Testo dell’intervento tenuto al Master di Diritto Sportivo del 27 maggio 2023, Università degli Studi di Roma, La Sapienza, Facoltà di Giurisprudenza, dedicato alla controversia Plusvalenze che ha coinvolto la Juventus.
Massimario di giurisprudenza del lavoro n. 2/2023, Giappichelli Editore
ABSTRACT
Il “caso” plusvalenze che ha coinvolto la società di calcio della Juventus viene qui esaminato sotto il profilo della posizione del calciatore, lavoratore subordinato di tale squadra e quindi in una prospettiva giuslavoristica. In particolare, si prende in considerazione l’aspetto della dignità del lavoratore che viene mortificata dalla tipologia della sanzione, costituita dalla sottrazione dei punti conquistati sul campo, nonché dalle modalità della sua applicazione, che vanificano lo sforzo di prestazione dell’incolpevole calciatore, nel quadro di una giurisprudenza costituzionale e di cassazione tutta volta ad esaltare il valore del lavoro in sé e della sua utilità come mezzo privilegiato per realizzare il diritto fondamentale di realizzare lo sviluppo della personalità, attribuito dall’art. 3 Cost.
The capital gains “case” involving the Juventus Football Club is examined here from the player’s perspective – as an employee of that team – and thus from a labor law perspective. In particular, the article considers the aspect of the worker’s dignity, that is mortified by the type of penalty – the deduction of points won, as well as the manner of its application, which frustrates the performance effort of the blameless player. This is set within the framework of a constitutional and Supreme Court jurisprudence that, instead, exalts the value of work itself and its usefulness as a privileged means of realizing the fundamental right to achieve the development of the personality conferred by Article 3 Const.
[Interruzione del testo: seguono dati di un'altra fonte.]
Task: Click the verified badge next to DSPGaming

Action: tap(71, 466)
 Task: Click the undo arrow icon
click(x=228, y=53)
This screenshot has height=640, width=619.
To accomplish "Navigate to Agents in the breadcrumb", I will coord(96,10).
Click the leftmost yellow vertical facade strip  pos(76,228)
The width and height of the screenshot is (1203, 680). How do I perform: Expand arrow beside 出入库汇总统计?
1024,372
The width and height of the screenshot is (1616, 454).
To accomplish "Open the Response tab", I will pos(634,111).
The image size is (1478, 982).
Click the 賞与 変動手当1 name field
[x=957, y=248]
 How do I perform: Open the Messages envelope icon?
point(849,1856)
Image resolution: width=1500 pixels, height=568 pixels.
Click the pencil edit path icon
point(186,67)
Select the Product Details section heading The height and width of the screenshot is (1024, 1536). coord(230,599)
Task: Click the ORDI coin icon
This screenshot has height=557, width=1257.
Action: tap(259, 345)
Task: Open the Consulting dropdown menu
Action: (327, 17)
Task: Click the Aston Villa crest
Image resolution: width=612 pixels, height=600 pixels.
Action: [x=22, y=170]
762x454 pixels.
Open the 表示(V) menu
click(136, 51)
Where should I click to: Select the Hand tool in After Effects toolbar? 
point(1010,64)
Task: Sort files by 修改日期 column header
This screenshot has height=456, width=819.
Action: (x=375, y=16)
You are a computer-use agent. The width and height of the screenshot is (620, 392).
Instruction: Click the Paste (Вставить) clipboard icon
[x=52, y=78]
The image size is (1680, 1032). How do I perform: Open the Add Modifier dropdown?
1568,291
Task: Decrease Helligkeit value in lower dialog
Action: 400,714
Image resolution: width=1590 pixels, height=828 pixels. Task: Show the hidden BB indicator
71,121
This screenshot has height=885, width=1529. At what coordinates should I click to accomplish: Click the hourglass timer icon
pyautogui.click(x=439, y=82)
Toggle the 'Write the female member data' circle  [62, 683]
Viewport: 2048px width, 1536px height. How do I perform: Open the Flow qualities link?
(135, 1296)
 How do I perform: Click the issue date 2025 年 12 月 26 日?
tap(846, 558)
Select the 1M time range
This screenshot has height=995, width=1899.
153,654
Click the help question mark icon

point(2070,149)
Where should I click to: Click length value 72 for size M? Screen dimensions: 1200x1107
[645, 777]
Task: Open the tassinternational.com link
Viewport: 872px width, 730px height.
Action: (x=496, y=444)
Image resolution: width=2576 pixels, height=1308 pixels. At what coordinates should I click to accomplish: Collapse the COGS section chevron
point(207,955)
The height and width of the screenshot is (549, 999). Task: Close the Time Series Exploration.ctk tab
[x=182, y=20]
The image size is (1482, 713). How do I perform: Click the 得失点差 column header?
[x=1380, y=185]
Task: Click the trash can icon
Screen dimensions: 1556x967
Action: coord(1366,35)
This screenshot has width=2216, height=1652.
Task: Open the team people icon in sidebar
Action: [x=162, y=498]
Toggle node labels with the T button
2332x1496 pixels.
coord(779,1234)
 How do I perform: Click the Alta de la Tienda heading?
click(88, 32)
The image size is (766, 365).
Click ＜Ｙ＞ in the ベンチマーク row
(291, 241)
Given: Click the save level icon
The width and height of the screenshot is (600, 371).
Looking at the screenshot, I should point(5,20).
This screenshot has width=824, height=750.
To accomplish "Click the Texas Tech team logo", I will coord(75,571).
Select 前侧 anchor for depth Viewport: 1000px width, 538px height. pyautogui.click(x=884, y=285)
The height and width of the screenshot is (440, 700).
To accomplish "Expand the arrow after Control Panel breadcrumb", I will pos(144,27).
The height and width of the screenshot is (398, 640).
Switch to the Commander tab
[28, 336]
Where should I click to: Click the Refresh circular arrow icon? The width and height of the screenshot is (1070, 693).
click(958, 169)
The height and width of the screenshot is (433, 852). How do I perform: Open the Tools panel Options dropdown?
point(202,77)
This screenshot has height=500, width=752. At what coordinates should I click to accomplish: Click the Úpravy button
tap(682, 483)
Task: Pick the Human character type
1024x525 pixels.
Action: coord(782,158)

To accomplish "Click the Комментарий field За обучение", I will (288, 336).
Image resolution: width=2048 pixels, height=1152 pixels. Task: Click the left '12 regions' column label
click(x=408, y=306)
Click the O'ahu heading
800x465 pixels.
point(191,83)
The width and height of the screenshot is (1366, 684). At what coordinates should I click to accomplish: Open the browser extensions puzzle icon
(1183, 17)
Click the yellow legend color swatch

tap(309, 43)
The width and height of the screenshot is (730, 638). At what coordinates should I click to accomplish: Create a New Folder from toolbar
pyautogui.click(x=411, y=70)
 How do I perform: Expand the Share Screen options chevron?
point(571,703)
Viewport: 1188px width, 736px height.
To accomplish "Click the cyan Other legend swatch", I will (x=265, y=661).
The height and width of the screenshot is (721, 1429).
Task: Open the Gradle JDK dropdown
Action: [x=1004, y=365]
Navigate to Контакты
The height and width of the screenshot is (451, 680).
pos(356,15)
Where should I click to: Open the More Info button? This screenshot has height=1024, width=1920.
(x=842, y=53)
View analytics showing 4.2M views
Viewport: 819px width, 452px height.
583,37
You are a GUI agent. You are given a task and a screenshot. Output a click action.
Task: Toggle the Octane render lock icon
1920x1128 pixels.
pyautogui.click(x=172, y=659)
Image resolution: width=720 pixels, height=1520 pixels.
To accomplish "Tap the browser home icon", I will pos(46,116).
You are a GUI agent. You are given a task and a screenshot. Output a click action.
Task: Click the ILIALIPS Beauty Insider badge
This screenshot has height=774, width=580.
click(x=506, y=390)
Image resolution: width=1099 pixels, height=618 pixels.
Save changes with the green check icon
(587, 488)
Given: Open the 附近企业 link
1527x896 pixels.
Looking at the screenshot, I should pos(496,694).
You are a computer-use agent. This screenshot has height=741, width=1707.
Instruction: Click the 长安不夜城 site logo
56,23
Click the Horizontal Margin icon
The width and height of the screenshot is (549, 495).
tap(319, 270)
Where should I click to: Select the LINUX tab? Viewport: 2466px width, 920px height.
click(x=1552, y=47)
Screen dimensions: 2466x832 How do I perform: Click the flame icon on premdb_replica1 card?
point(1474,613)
SOMMARIO: 1. La prospettiva giuslavoristica del caso plusvalenze. – 2. La dignità del lavoro, senza distinzioni tra ordinamento sportivo e ordinamento statale. – 3. La lesione della dignità dell’incolpevole calciatore-lavoratore.
1. La prospettiva giuslavoristica del caso plusvalenze
In questo intervento si espongono brevi riflessioni sul versante giuslavoristico riguardanti la vicenda “plusvalenze”, che ha visto la società di calcio Juventus subire un andirivieni di sanzioni consistenti in punti di penalizzazione, dati, tolti e parzialmente ridati, a campionato in corso. L’interrogativo riguarda l’impatto sanzionatorio soltanto sui calciatori-lavoratori subordinati, in questo caso della Juventus. Quindi non si entra nel merito dell’illecito, né dei suoi profili sostanziali o processuali. In effetti, la questione potrebbe essere preliminarmente liquidata in due modi: da un lato, pensando che qui non si tratta di giustizia ma solo di politica sportiva (ritorsione indiretta UEFA a Superlega, procure che indagano altre no, giudici-tifosi, ecc.); dall’altro, che abbiamo a che fare con ricchi calciatori, il cui unico interesse è economico. Tuttavia, in sede scientifica, il giurista di lavoro deve anche esplorare strade inedite. Quindi l’interrogativo è se questo tipo di sanzione, e le modalità della sua applicazione, possano aver comportato una violazione della dignità del calciatore, che secondo il nostro ordinamento è un lavoratore subordinato, sia pure con la disapplicazione di alcune norme specifiche, come quella sulle mansioni o sui controlli (legge n. 91/1981). Stiamo dunque parlando della dignità dell’uomo che lavora, qualunque lavoro esso sia. Si tratta di principi di rango costituzionale, di diritti assoluti e inviolabili della persona, che si applicano a tutti, e quindi anche ai calciatori professionisti. Da ciò discende che non è consentito a nessun ordinamento “particolare”, come è quello sportivo, di violarli, perché altrimenti tale ordinamento “speciale” si porrebbe in una situazione di illegalità rispetto allo (e al di fuori dello) ordinamento statuale [1]. Del resto, anche il codice di disciplina della Federcalcio prevede che esso “è adottato in conformità a quanto disposto dalle norme dell’ordinamento statale” (art.3). Neanche la clausola compromissoria potrebbe consentire il prodursi di effetti pregiudizievoli nell’ambito dell’ordinamento sportivo nei confronti del soggetto che facesse valere la lesione di questi suoi diritti assoluti.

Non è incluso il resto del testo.